Can I work on this issue @georgeh0?
@Shivansh-22866 Sure! Assigned! Welcome to contribute!
@georgeh0 would this also be a step toward allowing "registering" custom datatypes? I have classes that are not fully under my control and not compatible with CocoIndex (e.g. Azure DocAI AnalyzeResult which is neither a DataClass nor a Pydantic model, or LlamaIndex ImageNode which is a Pydantic model but with a complex field that CocoIndex does not understand). Currently I'm converting them back and forth between a CocoIndex-compatible representation and the format that the tools need, but this is rather cumbersome and does not scale well. It would be nice if I could provide an instance of some class which gives CocoIndex the required field information so that it can use the custom types like the predefined ones.
@georgeh0 would this also be a step toward allowing "registering" custom datatypes? I have classes that are not fully under my control and not compatible with CocoIndex (e.g. Azure DocAI AnalyzeResult which is neither a DataClass nor a Pydantic model, or LlamaIndex ImageNode which is a Pydantic model but with a complex field that CocoIndex does not understand). Currently I'm converting them back and forth between a CocoIndex-compatible representation and the format that the tools need, but this is rather cumbersome and does not scale well. It would be nice if I could provide an instance of some class which gives CocoIndex the required field information so that it can use the custom types like the predefined ones.

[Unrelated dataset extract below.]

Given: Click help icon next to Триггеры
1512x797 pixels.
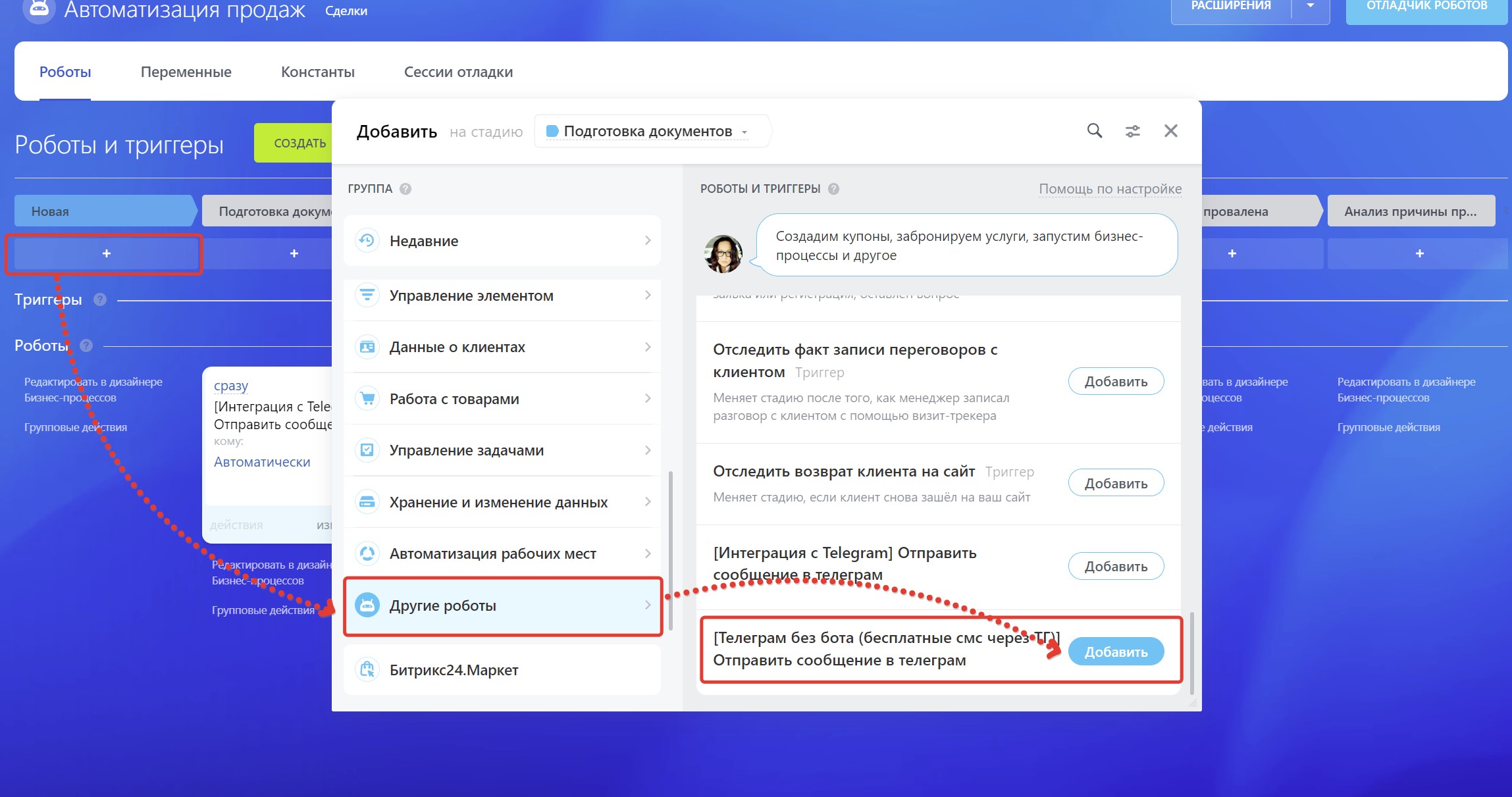Looking at the screenshot, I should [100, 299].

@nightscape Thanks a lot for sharing the pain points and thoughts! Yes, we're also aware of the limitations of the type bindings - mostly because we need our data to be serializable, so currently we use disciplined type systems and not all Python object can be directly used (we have similar constraints as a database).
This feature request doesn't help much for this (it allows type representation in CocoIndex engine more easily accessed by Python, but doesn't allow CocoIndex engine to handle more types with more flexibility).
I created a separate issue #1144 to address this problem. Will have more discussions over there.
unassigned the issue since there's no more activity
Can I work in this issue?
@Aterg264 thanks for taking this! Assigned to you.
I plan to solve this issue in five steps — one for each ValueType of the strong-type schema.
When I try to use BasicValueType, there are several errors when returning a BasicValueType instance in the _encode_type function.
To make it work, I temporarily solved it by calling .encode(), but I’m not sure if this is the intended solution.
Here’s my current implementation:
def _encode_type(type_info: AnalyzedTypeInfo) -> dict[str, Any]: variant = type_info.variant
if isinstance(variant, AnalyzedAnyType):
raise ValueError("Specific type annotation is expected")
if isinstance(variant, AnalyzedUnknownType):
raise ValueError(f"Unsupported type annotation: {type_info.core_type}")
if isinstance(variant, AnalyzedBasicType):
return BasicValueType(kind=variant.kind).encode()
Could you please guide me on the correct approach for handling BasicValueType here? I want to make sure I’m aligning with the intended design of this function.